Every line from the one with "Login/Registrierung (44, 2312)" to the one with "zurück zur Übersicht (62, 893)", including those two, is to be copied exactly; all other lines of the entries below are left out.

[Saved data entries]
_ _ _ _ _

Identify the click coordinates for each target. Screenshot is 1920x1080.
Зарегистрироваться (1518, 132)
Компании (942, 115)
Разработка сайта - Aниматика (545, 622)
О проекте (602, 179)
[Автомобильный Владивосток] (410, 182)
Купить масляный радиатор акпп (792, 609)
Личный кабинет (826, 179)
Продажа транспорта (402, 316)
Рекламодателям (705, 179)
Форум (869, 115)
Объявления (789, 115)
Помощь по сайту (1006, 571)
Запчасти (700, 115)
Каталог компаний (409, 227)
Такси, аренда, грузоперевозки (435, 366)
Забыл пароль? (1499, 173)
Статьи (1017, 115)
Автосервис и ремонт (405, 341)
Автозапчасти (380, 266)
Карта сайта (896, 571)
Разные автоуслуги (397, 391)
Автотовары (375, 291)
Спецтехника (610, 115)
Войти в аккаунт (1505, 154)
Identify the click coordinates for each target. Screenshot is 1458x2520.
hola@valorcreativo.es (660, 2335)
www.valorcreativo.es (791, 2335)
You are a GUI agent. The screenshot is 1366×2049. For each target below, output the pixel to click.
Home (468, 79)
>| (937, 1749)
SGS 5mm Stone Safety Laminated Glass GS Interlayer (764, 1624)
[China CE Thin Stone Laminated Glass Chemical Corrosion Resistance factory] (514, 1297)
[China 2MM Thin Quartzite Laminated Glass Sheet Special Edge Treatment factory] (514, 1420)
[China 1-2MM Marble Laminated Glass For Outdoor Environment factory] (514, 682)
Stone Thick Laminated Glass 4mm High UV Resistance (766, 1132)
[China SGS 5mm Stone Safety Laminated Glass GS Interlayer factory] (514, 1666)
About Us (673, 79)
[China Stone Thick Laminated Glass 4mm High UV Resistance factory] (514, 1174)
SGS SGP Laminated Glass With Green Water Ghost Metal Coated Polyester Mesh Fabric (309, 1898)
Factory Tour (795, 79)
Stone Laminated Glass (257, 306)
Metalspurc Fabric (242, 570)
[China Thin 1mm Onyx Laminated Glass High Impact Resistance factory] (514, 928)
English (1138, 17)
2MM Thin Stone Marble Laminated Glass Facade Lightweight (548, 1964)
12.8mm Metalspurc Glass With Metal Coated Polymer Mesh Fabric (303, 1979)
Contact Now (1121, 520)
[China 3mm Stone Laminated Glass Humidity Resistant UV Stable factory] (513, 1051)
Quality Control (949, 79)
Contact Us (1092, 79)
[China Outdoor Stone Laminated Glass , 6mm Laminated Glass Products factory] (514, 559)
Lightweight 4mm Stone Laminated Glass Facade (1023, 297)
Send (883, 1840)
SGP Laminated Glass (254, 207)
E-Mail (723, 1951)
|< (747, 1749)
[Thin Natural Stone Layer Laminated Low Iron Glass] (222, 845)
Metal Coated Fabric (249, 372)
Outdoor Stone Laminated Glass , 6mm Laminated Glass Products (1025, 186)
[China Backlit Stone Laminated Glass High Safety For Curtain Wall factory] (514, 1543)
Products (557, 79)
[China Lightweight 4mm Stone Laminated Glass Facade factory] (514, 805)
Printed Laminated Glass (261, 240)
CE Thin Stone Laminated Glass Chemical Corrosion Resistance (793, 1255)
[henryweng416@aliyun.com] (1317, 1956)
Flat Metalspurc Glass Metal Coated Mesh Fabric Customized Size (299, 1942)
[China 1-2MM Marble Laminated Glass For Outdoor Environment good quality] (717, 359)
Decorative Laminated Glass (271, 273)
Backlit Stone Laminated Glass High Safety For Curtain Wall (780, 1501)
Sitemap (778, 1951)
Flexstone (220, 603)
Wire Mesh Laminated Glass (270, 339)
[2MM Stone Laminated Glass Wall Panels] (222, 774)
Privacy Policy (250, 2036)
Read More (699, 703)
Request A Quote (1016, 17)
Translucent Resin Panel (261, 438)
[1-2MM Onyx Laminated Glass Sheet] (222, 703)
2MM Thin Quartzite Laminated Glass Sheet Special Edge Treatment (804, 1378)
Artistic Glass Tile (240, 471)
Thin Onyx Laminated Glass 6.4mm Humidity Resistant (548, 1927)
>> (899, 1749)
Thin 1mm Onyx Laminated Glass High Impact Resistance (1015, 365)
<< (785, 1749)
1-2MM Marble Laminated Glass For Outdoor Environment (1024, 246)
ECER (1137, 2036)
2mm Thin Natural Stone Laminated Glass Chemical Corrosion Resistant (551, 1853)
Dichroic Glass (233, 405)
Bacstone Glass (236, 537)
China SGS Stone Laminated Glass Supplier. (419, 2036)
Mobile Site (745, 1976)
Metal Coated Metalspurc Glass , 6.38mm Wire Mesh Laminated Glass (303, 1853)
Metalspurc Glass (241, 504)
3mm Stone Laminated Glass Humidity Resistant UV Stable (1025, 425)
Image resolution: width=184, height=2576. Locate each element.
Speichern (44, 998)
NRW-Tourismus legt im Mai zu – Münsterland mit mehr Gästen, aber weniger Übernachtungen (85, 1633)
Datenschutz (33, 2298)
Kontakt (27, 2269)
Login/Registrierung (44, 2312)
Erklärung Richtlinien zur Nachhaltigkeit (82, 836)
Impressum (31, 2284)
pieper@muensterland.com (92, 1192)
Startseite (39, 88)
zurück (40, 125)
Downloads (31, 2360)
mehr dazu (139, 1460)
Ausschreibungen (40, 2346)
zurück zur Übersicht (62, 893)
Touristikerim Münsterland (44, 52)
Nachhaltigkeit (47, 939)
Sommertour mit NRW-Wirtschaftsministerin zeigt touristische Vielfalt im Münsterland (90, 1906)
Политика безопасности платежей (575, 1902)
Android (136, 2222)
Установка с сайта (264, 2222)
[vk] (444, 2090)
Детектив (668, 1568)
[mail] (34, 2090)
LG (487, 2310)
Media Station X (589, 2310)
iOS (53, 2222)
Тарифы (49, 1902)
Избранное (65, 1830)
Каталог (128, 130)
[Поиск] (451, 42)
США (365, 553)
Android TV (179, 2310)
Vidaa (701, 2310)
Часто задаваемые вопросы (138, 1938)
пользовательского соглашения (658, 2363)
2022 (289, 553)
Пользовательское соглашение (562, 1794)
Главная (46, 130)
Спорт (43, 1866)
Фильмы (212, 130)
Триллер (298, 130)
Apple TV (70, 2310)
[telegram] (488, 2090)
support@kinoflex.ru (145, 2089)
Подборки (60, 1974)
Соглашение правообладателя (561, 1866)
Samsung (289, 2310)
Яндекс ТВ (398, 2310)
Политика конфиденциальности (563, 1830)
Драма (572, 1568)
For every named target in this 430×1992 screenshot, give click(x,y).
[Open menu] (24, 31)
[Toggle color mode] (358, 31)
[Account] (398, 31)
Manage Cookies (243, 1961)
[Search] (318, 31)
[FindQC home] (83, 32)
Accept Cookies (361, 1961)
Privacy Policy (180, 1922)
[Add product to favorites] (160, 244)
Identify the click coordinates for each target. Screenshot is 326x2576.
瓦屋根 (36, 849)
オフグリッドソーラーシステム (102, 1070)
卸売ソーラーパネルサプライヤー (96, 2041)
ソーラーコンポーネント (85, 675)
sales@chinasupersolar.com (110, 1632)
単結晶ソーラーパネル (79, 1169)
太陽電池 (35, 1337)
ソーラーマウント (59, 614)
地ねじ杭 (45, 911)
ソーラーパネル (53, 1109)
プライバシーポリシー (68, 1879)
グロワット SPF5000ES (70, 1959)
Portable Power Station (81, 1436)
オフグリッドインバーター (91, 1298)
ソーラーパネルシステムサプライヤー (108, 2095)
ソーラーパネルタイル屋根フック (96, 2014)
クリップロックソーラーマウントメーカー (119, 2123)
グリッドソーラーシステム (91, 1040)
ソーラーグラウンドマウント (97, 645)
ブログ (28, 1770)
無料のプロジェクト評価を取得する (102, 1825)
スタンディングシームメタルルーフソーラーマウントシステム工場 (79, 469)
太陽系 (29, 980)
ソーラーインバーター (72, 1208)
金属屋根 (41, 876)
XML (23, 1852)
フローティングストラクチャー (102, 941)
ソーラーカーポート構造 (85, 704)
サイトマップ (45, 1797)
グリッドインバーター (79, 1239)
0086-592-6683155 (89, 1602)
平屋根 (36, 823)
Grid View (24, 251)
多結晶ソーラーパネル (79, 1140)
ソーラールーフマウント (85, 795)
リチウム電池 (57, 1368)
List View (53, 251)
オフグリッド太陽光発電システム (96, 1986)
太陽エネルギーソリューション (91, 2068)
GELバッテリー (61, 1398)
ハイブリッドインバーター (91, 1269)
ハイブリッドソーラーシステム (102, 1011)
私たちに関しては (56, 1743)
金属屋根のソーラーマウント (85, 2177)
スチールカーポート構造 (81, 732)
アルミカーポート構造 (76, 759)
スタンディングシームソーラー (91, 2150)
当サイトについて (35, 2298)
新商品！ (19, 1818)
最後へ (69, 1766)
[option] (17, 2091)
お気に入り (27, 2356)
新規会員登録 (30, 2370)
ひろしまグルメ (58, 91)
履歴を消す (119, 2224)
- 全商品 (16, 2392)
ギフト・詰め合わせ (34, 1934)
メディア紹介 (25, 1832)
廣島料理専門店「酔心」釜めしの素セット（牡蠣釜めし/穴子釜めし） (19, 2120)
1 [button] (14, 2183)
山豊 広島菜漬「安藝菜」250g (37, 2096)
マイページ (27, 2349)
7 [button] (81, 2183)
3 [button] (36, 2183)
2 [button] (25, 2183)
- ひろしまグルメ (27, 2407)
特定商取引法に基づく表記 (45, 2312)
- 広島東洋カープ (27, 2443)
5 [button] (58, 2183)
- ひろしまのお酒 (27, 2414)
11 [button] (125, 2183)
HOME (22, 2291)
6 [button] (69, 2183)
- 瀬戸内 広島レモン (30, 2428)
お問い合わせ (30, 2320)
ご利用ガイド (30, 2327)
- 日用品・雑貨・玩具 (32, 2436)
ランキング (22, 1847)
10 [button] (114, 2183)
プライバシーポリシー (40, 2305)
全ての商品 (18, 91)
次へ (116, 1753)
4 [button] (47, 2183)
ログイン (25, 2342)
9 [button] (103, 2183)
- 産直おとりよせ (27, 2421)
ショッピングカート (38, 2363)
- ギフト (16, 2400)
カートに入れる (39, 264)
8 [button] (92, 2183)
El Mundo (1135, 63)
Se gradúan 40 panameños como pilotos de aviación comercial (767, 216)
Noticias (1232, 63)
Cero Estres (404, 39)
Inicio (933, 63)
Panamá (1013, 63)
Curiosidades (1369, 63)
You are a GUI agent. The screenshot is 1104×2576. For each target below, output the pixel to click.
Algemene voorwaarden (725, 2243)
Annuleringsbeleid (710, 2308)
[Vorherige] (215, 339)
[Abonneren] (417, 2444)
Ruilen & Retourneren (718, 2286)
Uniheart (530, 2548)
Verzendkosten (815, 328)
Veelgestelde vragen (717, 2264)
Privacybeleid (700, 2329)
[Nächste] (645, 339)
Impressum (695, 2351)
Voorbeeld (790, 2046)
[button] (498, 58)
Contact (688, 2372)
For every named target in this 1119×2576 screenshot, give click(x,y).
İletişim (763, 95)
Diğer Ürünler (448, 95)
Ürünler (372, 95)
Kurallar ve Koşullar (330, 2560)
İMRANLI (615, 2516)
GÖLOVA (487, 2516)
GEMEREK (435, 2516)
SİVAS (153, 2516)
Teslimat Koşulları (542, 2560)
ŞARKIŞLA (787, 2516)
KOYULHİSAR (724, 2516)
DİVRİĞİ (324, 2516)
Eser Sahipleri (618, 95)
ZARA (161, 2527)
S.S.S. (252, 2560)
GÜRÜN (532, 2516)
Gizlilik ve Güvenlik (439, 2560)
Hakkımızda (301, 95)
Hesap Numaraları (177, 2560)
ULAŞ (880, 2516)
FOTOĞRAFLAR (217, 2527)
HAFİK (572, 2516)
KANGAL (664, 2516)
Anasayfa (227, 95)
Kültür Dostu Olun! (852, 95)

_ _ _ _ _

_RESULT FOR THIS TASK:_
Login/Registrierung (44, 2312)
Erklärung Richtlinien zur Nachhaltigkeit (82, 836)
Impressum (31, 2284)
pieper@muensterland.com (92, 1192)
Startseite (39, 88)
zurück (40, 125)
Downloads (31, 2360)
mehr dazu (139, 1460)
Ausschreibungen (40, 2346)
zurück zur Übersicht (62, 893)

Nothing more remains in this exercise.